Sadeq Belaid, head of the committee that drafted the new charter submitted to President Kais Saied, distanced himself from the constitution on Sunday.
"It has nothing to do with the text we drafted and submitted to the president," he said, as quoted by Assabah newspaper.
The draft constitution would bring most political power under Saied, who has ruled by decree since July last year, giving him ultimate authority over the government and judiciary.
Previously, political power was more directly exercised by parliament, which took the lead role in appointing the government and approving legislation.

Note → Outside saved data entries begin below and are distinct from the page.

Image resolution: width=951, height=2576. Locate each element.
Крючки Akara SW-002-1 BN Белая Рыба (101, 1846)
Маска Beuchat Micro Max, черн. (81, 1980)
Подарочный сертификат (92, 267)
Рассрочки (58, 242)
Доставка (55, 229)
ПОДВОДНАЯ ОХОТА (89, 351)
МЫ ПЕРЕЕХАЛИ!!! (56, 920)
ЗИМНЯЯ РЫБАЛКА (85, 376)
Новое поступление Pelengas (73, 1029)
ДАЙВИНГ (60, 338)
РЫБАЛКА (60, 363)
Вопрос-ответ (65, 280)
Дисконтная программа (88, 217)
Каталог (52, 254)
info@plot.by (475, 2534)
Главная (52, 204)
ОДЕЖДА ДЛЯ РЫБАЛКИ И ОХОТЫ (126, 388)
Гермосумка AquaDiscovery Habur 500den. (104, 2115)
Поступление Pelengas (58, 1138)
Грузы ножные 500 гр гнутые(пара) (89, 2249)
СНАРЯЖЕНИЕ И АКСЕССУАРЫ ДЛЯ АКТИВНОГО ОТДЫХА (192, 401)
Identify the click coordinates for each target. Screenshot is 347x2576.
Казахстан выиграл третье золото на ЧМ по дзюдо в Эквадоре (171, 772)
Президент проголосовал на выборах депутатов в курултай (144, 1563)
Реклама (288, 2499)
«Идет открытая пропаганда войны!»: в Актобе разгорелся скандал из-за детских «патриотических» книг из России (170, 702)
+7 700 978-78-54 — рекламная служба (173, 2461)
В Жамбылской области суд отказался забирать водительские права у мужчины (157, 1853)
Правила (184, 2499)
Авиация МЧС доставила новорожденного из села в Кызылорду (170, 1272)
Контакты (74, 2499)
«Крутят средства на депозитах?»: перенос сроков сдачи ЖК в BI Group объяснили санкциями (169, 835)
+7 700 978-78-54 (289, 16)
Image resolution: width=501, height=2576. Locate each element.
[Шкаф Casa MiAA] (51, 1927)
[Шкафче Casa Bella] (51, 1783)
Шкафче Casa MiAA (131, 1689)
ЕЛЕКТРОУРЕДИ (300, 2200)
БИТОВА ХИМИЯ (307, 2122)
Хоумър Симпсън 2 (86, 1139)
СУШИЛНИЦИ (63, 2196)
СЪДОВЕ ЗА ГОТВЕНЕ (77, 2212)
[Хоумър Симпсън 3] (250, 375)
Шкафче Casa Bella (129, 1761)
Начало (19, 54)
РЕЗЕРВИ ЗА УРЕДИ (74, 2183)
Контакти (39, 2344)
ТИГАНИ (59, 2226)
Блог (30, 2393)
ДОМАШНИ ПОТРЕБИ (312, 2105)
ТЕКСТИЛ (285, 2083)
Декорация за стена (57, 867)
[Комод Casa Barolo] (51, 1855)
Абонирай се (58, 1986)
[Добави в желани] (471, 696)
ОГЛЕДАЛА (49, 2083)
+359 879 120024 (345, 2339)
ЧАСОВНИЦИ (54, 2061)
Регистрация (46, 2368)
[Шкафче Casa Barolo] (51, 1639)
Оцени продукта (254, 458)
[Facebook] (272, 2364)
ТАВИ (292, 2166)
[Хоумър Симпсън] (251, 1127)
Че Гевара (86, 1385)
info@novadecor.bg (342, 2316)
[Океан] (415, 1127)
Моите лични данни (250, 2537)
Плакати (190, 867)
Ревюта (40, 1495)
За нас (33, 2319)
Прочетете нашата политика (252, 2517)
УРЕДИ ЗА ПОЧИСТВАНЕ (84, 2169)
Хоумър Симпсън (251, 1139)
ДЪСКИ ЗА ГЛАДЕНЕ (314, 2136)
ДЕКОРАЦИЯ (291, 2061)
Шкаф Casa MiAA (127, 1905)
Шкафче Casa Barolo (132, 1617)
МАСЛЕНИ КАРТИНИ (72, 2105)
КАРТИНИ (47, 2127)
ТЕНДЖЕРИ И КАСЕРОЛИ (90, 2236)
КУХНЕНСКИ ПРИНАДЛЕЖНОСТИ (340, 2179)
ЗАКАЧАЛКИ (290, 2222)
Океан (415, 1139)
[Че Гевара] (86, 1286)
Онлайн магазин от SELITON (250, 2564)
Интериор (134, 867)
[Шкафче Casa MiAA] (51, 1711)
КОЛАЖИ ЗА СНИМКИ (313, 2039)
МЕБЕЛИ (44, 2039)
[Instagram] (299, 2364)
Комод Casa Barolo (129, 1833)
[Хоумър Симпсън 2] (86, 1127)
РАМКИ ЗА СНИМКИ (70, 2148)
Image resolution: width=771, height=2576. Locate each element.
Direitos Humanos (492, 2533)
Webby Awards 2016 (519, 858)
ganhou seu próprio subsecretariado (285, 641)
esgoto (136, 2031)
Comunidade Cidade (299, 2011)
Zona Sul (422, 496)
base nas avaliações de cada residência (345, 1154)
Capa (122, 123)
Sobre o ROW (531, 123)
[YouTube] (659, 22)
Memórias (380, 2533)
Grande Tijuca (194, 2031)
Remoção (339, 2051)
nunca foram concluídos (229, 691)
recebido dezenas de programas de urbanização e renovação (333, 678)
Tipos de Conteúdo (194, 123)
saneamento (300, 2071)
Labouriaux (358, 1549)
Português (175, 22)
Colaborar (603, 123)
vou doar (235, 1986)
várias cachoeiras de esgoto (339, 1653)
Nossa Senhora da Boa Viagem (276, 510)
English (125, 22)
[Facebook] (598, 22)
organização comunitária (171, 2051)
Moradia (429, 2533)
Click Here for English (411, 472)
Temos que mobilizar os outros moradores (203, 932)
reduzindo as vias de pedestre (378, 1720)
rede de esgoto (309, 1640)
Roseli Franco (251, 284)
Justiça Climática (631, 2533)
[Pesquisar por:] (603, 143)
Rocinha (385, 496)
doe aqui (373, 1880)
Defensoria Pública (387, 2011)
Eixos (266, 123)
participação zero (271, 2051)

Under the proposed new constitution, the government would answer to the president and not to parliament, though the chamber could withdraw confidence from the government with a two-thirds majority.
Saied would be allowed to present draft laws, have sole responsibility for proposing treaties and drafting state budgets, appoint or remove government ministers and appoint judges.
Voters will be asked to approve the constitution in a 25 July referendum.
Belaid said the document "contains risks and considerable shortcomings," and that one particular article carries an "imminent danger" because it would give the president "very wide powers... that could lead to a dictatorial regime".
"That is why, as head of the national constitution committee... I declare, regretfully and in true conscience... that the committee has nothing to do with the document," he said.
Saied has ruled by decree since he brushed aside parliament and the democratic 2014 constitution in a step his opponents have called a coup. Experts have warned that the new proposed charter, published on 30 June, will permanently enshrine his expanded powers.
"If adopted, the constitution would give the president unrestricted, unchecked powers, and would drastically limit the competencies of other branches of the state, including the parliament and the judiciary," Said Benarbia, MENA regional director at the Geneva-based International Commission of Jurists, told Middle East Eye earlier this week.
"The drafting process was devoid of any legal basis, democratic legitimacy, inclusivity, accountability and transparency - behind closed doors, an illegitimate committee drafted a constitution that does not reflect the views of all Tunisians."
On Saturday, the head of the powerful UGTT union, which has more than 1 million members, said the new constitution could threaten democracy.